「もしもし、誠?どうした?」
それは誠からの電話だった。
珍しい。何か遭ったのか?と思っていると、誠ははぁーっと深くため息をつく。
『どうした?じゃねぇよ。今…彼女と一緒か?』
「あぁ」
誠は俺と愛が付き合っていることを知っている。
そのことを聞いた時、誠は俺に「お前はそれでいいのか?」と聞いて来た。
誠と話すのは、その時以来だ。
『本当に…いいのかよ』
誠はあの時と同じように尋ねる。
俺は苦笑してしまった。
「言っただろ、誠。
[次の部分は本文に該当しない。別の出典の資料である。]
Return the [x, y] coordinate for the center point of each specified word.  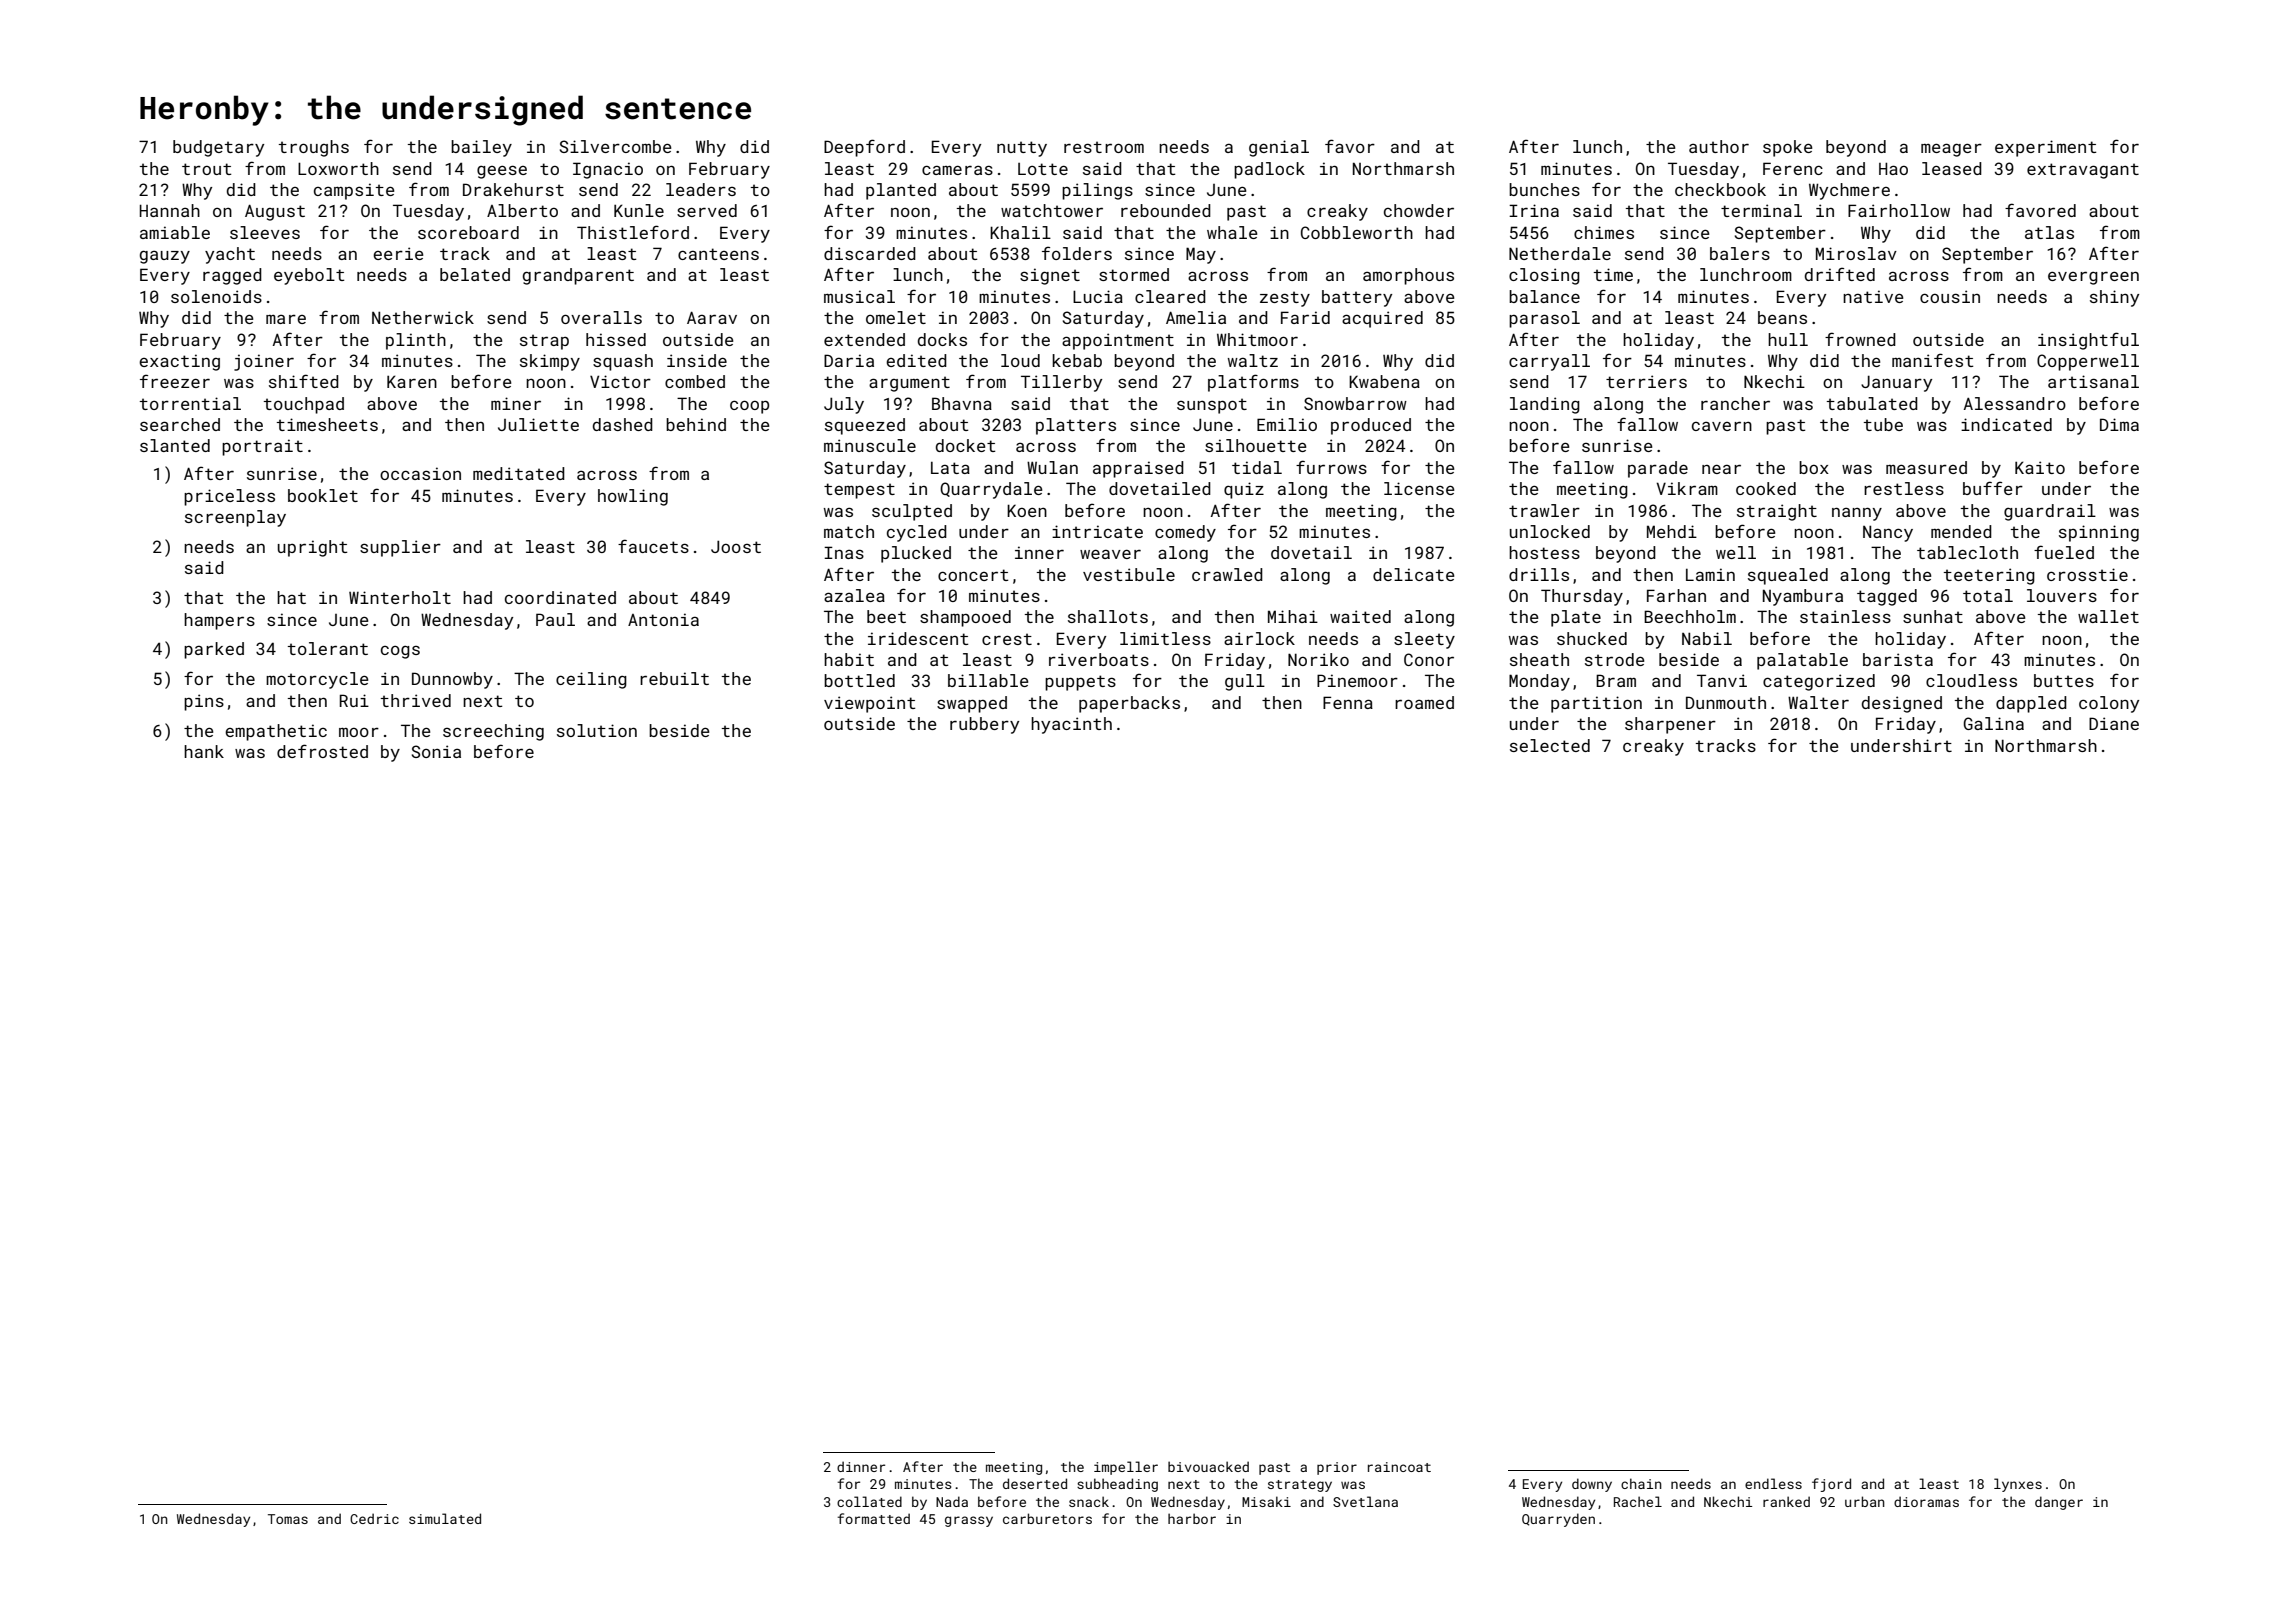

いいんだよ」
『本当は楠が好きなのにか?』
「俺が決めたことだ」
『…森川が傷つくんだぞ?』
今日の電話越しの誠はいつもより俺に突っかかる。
「…芹奈が傷つかねぇならいいよ」
『……意味わかんねぇ』
誠は電話越しで溜め息をついていた。
「意味わかんねぇのはこっちだよ!!いきなり電話してきて…」
『……楠が退院したんだってさ』
「えっ…」
それを聞いて、声が出なくなる。
芹奈…退院した?
『明日、学校来るみたいだぞ』
嬉しい。
だけど…
『いいのか?お前は』
「…他にどうすればいいんだよ」
今…芹奈の傍にいても、芹奈は傷つくだけ。
俺が傍にいても…芹奈が苦しむだけなんだよ。
そう言うと、誠は電話越しではぁーっと深くため息をつく。
『誰が傍にいてほしいのか…それを決めるのはお前じゃなくて、楠自身だ。お前は自分の気持ちに正直になればいいんじゃないか?』
「誠…」
誠に教えられるとは思っていなかった。
そうだよな。俺が傍にいてもいいかは芹奈が決めることだ。